Question

On rainy days, Izzy goes from his house to the school by running 1.2 miles on West St, then makes a 90º turn and runs 0.5 miles on North Ave.

a. If Izzy runs 7.5 miles per hour, approximately how much time will it take her to run to school on rainy days?

b. On dry days, Izzy runs on the dashed path through the woods. How far is she traveling?

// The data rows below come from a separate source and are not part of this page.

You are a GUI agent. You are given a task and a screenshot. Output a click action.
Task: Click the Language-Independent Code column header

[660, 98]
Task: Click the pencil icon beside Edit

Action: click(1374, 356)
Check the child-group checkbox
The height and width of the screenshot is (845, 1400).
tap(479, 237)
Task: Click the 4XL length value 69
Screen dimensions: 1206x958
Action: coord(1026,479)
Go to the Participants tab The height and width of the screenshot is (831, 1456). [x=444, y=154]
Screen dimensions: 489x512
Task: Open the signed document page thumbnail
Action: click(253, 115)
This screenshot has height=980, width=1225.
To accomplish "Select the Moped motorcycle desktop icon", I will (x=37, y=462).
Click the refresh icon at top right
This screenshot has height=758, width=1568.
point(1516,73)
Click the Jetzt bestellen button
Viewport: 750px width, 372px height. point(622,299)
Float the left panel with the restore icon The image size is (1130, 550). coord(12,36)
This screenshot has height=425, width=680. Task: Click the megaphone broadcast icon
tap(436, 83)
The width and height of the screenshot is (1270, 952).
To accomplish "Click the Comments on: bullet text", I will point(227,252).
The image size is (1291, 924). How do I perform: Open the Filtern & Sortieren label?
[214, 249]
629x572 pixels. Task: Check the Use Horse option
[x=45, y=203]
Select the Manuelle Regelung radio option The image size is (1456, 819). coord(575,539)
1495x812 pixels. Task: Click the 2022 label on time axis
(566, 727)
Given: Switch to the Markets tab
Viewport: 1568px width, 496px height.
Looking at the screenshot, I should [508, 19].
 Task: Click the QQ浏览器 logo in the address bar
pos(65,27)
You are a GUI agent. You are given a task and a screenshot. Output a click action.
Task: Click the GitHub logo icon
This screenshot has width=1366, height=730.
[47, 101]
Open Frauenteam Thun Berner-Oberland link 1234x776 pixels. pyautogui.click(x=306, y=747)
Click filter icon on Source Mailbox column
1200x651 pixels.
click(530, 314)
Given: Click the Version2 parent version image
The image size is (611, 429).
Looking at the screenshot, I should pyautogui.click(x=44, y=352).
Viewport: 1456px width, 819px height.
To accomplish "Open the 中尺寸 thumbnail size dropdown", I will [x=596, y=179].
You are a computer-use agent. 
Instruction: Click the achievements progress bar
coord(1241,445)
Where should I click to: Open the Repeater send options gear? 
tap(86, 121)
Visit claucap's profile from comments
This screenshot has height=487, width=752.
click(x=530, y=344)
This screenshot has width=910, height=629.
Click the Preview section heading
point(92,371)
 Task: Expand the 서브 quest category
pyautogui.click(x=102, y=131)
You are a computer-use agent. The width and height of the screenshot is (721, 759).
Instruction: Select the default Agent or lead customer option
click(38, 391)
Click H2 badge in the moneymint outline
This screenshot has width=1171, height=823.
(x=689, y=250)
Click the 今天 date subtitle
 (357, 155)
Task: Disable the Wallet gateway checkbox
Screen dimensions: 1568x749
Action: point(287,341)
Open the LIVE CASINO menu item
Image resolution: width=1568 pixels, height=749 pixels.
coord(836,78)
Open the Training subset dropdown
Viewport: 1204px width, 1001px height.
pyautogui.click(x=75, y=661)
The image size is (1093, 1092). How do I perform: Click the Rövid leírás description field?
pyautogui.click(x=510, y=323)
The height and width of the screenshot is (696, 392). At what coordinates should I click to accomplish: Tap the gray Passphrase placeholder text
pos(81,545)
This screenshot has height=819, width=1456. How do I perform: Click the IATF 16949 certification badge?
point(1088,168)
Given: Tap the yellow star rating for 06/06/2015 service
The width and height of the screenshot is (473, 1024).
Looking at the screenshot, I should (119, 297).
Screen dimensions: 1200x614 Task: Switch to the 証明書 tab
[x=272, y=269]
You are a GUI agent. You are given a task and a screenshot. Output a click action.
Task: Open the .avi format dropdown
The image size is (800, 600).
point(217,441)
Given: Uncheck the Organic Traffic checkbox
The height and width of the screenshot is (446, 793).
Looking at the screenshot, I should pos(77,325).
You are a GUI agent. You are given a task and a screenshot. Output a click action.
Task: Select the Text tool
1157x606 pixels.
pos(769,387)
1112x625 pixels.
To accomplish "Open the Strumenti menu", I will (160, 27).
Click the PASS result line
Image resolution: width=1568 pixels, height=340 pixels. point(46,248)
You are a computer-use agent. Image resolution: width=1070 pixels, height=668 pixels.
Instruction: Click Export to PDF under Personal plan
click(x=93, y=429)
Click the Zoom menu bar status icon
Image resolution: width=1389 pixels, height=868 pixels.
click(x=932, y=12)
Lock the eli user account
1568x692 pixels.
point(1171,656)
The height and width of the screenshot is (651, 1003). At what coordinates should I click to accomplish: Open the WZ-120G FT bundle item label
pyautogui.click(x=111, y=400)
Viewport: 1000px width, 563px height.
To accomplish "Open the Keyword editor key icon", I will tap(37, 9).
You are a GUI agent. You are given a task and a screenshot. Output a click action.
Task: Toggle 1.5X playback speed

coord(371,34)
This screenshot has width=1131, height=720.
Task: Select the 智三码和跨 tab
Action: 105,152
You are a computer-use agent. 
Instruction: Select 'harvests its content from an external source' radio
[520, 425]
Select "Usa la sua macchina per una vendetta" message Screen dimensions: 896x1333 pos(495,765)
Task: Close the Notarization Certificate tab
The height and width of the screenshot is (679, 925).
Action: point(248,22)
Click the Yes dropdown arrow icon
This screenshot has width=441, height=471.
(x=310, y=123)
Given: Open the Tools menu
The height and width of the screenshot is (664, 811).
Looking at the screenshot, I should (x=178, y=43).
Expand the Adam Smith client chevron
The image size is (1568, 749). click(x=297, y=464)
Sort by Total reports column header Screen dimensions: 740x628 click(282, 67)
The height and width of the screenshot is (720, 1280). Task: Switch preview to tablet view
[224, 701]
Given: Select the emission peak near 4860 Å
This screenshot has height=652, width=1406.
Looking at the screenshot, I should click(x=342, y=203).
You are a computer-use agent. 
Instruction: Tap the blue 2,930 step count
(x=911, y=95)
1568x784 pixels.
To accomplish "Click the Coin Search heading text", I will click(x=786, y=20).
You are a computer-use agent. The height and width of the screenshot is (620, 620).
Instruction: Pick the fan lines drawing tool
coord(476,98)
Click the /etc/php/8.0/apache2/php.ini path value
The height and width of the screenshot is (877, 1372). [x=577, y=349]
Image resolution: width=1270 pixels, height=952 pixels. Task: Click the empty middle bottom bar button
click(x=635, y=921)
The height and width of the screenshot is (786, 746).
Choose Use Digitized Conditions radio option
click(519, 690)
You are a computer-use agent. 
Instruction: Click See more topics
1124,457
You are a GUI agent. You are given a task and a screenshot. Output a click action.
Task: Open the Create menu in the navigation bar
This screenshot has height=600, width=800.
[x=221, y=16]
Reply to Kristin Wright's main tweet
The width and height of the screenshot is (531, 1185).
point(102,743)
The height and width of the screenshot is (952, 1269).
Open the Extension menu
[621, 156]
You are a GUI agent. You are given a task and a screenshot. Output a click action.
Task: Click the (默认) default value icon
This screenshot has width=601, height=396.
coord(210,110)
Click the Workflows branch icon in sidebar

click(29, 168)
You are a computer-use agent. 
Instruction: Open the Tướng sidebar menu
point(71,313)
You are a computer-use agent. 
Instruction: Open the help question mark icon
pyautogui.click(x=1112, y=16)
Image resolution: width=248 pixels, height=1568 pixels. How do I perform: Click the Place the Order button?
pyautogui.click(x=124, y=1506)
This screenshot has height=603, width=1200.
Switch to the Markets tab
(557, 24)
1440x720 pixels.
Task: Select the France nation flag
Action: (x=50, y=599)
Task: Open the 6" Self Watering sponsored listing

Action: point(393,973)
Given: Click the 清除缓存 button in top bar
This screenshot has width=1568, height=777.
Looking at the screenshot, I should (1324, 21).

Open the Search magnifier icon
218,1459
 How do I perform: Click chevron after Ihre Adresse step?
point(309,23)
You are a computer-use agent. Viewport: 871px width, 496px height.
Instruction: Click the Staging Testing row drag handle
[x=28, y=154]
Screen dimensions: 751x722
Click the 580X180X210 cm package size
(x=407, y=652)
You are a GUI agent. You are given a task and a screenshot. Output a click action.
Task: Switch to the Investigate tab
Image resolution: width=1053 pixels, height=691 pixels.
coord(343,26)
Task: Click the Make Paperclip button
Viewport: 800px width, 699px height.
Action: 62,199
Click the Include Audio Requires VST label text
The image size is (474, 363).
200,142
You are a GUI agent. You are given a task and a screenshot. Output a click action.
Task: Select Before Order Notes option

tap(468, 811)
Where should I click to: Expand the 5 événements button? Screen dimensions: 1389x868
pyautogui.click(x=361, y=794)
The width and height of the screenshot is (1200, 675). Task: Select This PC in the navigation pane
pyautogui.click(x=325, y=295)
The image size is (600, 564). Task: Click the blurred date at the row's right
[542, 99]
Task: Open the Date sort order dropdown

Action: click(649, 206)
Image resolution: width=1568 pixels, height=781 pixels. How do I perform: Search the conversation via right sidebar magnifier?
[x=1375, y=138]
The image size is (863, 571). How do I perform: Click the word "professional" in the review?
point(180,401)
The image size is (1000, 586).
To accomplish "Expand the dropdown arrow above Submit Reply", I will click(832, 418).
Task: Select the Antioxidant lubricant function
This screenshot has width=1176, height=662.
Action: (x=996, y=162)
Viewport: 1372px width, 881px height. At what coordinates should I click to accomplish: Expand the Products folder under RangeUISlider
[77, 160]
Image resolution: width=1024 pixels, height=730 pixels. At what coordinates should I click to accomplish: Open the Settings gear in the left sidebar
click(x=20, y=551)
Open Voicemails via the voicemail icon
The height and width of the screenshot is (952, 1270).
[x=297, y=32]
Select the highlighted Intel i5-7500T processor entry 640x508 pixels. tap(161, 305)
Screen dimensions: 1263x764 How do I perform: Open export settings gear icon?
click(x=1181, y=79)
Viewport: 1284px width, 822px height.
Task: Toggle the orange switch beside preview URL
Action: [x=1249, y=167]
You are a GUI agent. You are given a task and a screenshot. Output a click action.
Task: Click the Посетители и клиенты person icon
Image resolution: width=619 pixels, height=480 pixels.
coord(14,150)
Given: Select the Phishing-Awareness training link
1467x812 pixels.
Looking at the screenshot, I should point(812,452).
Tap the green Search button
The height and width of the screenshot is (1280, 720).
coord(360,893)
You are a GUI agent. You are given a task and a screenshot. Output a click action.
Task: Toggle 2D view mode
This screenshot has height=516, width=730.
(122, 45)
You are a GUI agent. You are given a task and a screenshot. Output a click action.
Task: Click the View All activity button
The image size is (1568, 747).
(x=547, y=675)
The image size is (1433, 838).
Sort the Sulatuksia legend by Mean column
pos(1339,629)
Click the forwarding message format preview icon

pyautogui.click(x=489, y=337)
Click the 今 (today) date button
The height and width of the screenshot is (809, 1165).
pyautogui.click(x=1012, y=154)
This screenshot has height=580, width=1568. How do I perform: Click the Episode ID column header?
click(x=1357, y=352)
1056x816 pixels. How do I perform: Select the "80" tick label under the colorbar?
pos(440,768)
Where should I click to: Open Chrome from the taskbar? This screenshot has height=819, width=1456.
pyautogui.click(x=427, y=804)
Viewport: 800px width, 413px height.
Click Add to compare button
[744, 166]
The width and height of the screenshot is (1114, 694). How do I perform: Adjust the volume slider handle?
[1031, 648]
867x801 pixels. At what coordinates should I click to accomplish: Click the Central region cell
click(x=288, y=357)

c. If Izzy runs 7.5 miles per hour, how much time will she save by cutting through the woods?

Answer 1

a) It will take Izzy 0.226 hours = 13.6 minutes = 13 minutes 36 seconds to run to school on dashed days.

b) Izzy runs 1.30 miles on dry days.

c) Izzy saves 3 minutes and 12 seconds cutting through the woods.

Explanation:

This problem can be solved by a simpe rule of three problem.

a) On rainy days, she runs 1.2 + 0.5 = 1.7 miles.

The problem states that for rainy days, she runs 7.5 miles per hour. We know that in a hour, Izzy will run 7.5 miles. We want to know how long it takes for her to run 1.7 miles. So

1 hour - 7.5 miles

x hours - 1.7 miles

7.5x = 1.7

`x = (1.7)/(7.5)`

x = 0.226 hours

It will take Izzy 0.226 hours = 13.6 minutes = 13 minutes 36 seconds to run to school on dashed days.

b) Now we have a right triangle, where the sides are the 1.2 miles and the 0.5miles, and the path through the woods x is the hypotenuse.

So, we apply the pythagorean theorem.

`x^(2) = (1.2)^(2) + (0.5)^(2)`

`x^(2) = 1.44 + 0.25`

`x^(2) = 1.69`

`x = 1.30`

So, Izzy runs 1.30 miles on dry days.

c) The first step for this question is knowing how long it takes for Izzy to run 1.30 miles at 7.50 miles a hour. So:

1 hour - 7.50 miles

x hours = 1.30 miles

7.50x = 1.30

`x = (1.3)/(7.5)`

x = 0.173 hours

So, it takes Izzy 0.173 hours = 10.4 minutes = 10 minutes 24 seconds to run through the woods.

13' 36''

-10' 24''

3' 12''

Izzy saves 3 minutes and 12 seconds cutting through the woods.